Member of Punjab State Human Rights Commission
- In office 23 September 2016 – 22 September 2020

Chief Justice of Punjab and Haryana High Court
- In office 26 July 2014 – 15 December 2014 (Acting)
- Preceded by: Sanjay Kishan Kaul
- Succeeded by: Shiavax Jal Vazifdar

Personal details
- Born: Ashutosh Mohunta 25 February 1953 Sirsa, East Punjab, India (now in Haryana, India)
- Died: 22 September 2020 (aged 67) Mohali, Punjab, India

= Ashutosh Mohunta =

Indian judge (1953–2020)

Ashutosh Mohunta (25 February 1953 – 22 September 2020) was an Indian judge. He was Acting Chief Justice of Punjab and Haryana High Court in 2014. He was a judge of the Punjab and Haryana High Court from 2001 to 2010, and again from 2014 until 2015. Mohunta served on the Andhra Pradesh High Court from 2010 to 2014. He was Member of Punjab State Human Rights Commission from 2016 until his death.

==Career==
Mohunta was born on 25 February 1953, in Sirsa, East Punjab, India (now in Haryana, India). He completed his early education from Mayo College, Ajmer an exclusive and historic boarding school often referred to as the 'Eton of the East' known for educating royalty, nobility, and some of India’s most distinguished families. Later in 1976, he obtained his Bachelor of Laws degree from the University of Delhi. He enrolled as advocate in 1977 in the Punjab and Haryana High Court and started practicing under his father Sushil Chand Mohunta, who at that point was the Advocate General of Haryana.

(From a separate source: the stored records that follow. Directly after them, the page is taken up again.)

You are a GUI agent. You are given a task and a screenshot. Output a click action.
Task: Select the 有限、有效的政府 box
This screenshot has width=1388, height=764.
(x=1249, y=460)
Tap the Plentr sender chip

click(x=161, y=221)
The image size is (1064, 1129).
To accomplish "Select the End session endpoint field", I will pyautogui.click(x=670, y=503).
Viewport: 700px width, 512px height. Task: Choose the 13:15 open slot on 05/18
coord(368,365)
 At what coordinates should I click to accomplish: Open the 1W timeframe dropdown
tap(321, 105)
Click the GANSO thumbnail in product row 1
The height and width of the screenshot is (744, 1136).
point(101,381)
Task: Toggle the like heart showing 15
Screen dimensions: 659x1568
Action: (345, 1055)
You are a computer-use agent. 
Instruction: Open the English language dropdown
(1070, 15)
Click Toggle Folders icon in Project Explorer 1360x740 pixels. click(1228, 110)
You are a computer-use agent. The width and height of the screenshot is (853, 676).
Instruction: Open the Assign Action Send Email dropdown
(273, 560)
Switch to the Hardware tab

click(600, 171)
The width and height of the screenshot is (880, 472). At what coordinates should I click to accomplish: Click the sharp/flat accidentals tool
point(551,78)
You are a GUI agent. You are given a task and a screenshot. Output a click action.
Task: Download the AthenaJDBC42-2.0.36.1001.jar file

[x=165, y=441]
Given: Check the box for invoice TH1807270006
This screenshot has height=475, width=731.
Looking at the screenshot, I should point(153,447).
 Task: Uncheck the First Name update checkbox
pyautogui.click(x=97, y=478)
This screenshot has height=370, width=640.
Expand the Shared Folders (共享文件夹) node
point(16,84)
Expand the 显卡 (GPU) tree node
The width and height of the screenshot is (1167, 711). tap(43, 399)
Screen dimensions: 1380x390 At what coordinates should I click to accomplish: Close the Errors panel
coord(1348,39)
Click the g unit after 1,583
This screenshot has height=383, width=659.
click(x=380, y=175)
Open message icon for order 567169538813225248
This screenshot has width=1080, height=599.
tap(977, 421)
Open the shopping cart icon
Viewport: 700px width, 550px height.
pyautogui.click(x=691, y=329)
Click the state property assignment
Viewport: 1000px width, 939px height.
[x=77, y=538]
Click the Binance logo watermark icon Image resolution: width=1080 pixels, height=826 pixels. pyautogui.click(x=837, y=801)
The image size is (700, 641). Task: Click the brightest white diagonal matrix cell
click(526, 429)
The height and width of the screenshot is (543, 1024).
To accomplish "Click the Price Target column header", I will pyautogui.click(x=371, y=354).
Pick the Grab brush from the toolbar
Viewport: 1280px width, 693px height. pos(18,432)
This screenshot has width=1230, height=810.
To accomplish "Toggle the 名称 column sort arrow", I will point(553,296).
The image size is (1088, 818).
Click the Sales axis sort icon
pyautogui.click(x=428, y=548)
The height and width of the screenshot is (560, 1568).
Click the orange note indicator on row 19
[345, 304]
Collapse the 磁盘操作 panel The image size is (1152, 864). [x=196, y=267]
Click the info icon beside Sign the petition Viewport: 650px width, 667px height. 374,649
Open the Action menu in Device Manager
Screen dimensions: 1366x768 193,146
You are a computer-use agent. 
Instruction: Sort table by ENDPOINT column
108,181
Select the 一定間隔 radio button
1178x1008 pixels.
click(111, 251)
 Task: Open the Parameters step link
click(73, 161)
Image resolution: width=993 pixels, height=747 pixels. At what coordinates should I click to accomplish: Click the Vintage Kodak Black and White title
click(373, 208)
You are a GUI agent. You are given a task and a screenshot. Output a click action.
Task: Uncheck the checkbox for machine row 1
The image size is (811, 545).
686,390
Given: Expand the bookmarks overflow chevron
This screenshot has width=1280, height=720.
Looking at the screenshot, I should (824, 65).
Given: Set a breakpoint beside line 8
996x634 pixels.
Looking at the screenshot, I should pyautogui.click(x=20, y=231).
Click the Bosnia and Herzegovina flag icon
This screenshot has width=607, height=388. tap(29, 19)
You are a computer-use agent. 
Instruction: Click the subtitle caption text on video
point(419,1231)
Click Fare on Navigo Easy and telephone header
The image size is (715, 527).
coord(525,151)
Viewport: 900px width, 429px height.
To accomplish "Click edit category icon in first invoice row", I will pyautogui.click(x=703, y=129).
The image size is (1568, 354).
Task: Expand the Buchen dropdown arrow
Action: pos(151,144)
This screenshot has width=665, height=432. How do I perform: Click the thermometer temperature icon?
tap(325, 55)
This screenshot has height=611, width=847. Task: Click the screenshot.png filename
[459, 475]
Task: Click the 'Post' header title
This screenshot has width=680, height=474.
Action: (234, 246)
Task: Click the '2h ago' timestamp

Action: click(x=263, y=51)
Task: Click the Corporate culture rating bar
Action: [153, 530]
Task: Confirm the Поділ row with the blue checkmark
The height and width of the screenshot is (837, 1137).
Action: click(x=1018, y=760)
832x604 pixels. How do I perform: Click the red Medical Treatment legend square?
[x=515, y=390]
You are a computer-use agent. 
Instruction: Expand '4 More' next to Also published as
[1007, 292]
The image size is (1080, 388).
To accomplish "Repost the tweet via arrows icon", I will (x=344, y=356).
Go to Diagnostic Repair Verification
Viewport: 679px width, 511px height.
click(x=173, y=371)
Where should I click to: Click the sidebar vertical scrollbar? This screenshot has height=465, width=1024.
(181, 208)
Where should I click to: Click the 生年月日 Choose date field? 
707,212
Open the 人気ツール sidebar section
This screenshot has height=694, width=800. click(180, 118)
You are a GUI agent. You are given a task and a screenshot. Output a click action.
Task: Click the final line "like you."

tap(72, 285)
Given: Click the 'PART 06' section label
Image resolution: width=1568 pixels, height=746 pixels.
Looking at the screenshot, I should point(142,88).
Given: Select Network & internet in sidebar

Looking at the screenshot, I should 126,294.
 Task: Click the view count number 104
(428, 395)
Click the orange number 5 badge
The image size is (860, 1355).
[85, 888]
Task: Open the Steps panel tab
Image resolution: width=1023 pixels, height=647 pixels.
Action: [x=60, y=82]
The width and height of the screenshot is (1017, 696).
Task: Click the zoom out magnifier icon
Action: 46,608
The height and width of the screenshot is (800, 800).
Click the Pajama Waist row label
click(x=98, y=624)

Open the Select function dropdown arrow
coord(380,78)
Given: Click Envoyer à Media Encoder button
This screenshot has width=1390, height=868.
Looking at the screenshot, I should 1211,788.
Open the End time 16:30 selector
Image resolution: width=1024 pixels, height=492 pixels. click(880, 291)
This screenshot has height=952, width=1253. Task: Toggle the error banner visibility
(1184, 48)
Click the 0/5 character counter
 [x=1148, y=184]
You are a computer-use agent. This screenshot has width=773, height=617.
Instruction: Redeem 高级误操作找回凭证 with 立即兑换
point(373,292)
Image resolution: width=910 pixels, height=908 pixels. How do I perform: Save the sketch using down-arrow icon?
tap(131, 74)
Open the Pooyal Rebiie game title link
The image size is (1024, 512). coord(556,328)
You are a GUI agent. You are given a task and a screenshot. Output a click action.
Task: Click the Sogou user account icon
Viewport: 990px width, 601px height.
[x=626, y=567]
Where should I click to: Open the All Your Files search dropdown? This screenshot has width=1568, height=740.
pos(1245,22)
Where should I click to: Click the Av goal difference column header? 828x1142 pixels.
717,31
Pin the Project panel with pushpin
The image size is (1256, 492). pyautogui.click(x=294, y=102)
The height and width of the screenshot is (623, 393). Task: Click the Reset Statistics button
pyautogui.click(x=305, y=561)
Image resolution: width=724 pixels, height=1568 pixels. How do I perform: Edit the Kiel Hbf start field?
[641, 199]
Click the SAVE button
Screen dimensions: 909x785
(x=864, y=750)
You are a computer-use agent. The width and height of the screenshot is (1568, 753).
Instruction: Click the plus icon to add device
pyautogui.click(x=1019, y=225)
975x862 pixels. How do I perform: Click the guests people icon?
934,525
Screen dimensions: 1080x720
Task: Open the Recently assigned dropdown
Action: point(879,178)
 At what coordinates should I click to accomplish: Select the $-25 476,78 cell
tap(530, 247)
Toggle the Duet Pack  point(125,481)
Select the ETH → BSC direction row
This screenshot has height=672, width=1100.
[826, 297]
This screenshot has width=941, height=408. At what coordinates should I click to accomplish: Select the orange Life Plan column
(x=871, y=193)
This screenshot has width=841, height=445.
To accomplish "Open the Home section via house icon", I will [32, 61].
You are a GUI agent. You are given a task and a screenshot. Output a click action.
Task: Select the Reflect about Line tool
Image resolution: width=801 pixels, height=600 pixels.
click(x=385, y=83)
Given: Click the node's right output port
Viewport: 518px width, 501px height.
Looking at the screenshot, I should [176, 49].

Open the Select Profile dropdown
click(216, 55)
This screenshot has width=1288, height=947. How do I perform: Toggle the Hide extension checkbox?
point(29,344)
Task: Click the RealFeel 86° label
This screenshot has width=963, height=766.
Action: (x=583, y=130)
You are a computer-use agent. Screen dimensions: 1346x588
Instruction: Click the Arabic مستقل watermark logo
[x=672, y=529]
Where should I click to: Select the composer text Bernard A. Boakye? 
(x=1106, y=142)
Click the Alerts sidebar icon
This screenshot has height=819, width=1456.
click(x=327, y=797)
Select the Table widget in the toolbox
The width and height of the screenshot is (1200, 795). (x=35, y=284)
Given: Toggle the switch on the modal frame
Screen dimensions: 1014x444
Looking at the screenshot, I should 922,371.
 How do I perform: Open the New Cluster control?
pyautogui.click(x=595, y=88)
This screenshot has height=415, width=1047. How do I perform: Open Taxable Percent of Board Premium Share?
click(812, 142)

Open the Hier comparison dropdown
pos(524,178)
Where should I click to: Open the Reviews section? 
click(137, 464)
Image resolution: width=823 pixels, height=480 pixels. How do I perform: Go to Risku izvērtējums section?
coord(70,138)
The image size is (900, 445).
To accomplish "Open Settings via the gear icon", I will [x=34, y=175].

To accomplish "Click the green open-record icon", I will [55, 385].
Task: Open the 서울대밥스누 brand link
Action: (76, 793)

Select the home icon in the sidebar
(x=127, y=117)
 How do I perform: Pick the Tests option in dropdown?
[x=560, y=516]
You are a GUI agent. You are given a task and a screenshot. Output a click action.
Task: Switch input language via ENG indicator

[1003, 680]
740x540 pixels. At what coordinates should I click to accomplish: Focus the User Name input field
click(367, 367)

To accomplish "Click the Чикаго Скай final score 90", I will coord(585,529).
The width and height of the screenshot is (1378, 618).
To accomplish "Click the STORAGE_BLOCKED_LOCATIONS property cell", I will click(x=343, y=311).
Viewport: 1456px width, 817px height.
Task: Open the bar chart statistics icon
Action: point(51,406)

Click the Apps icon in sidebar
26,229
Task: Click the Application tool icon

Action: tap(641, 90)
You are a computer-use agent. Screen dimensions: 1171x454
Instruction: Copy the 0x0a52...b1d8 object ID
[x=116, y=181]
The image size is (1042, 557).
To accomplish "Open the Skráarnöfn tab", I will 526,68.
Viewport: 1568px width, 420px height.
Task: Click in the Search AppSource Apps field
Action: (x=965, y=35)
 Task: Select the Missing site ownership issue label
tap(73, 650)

Mohunta became judge of the Punjab and Haryana High Court on 2 July 2001. He transferred to Andhra Pradesh High Court and assumed charge on 28 October 2010. He returned to the Punjab and Haryana High Court for health reasons on 26 June 2014. He took over as Acting Chief Justice of the Punjab and Haryana High Court on 26 July 2014 and remained in this position until 15 December 2014. He retired on 24 February 2015.

On 23 September 2016 he was appointed Member of Punjab State Human Rights Commission.

==Death==
Mohunta died on 22 September 2020, due to COVID-19 during the COVID-19 pandemic in India at a hospital in Mohali.